▶ Supplied text:
########
# Can Driftwood Be Killing My Shrimp?



## ncharlie (May 20, 2011)

I have a Fluval EBI with two pieces of driftwood I bought from a LFS.

I boiled them thoroughly and have had them in my EBI tank for 2-3 months.

My first stock of ghost shrimp survived about 1 month before a slow die off 6 to 1.

A stock of cherries died over 5 days.

A stock of 10 only had 1-2 survivors and a second stock of another 10 (bought as feeder shrimp) already has 5 deaths.

I did a huge water change before the last shrimp stock. Checked all parameters including ammonia.

I guess I would have to buy a copper test?

Anyway, all the fish and plants are fine. 

I am wondering if the driftwood is leaking something?

Otherwise, all I can say it must be the temperatuire of the tank (around 80).

Any thoughts?


----------



## leo1234 (Dec 2, 2009)

What kind of driftwood did you get? I know some that they sell at the lfs are not for aquariums but for reptiles.


----------



## 10gallonplanted (Oct 31, 2010)

Yes they can. They can lower your pH so much it will kill them. I killed everything in my first planted tank that way lol.


----------



## jasonpatterson (Apr 15, 2011)
########
▶ Dataset content:
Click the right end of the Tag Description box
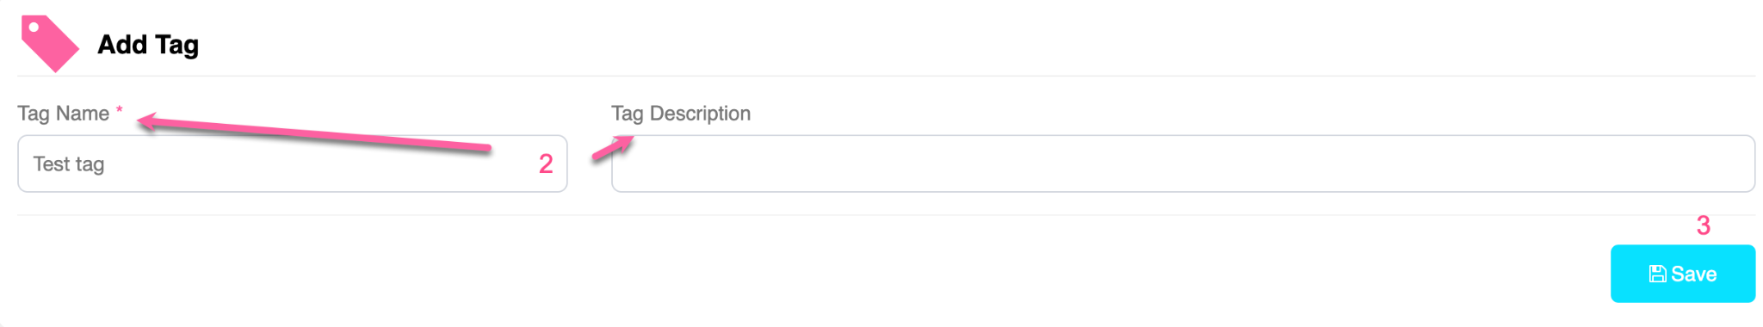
########
▶ What the task asks:
Please list every username that appears as a post heading in the driftwood forum thread above.

▶ Task answer:
ncharlie, leo1234, 10gallonplanted, jasonpatterson